===== ÜBUNGSMATERIAL

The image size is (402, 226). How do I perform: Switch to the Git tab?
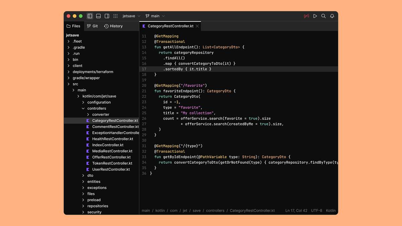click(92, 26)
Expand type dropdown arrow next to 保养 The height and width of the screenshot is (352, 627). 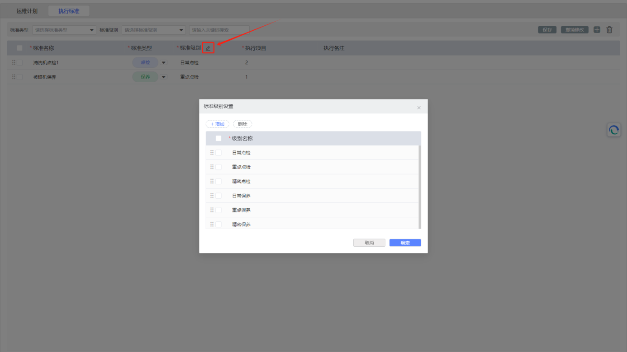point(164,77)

==========
===== ÜBUNGSMATERIAL

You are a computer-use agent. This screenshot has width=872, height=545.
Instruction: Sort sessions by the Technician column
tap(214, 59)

==========
===== ÜBUNGSMATERIAL

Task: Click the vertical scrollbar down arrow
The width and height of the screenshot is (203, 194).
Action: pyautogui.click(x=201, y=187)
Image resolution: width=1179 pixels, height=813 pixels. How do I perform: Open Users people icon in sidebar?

==========

§ **AUFGABENSTELLUNG**: Formatiere die Zeilen der obigen Einträge, beginnend mit der Zeile, die „You are a computer-use“ enthält, und endend mit der Zeile, die „tap(214, 59)“ enthält, als JSON-Liste von Zeichenketten mit je einer Zeichenkette pro Zeile. Leerzeilen werden dabei ausgelassen.

§ **LÖSUNG**:
[
  "You are a computer-use agent. This screenshot has width=872, height=545.",
  "Instruction: Sort sessions by the Technician column",
  "tap(214, 59)"
]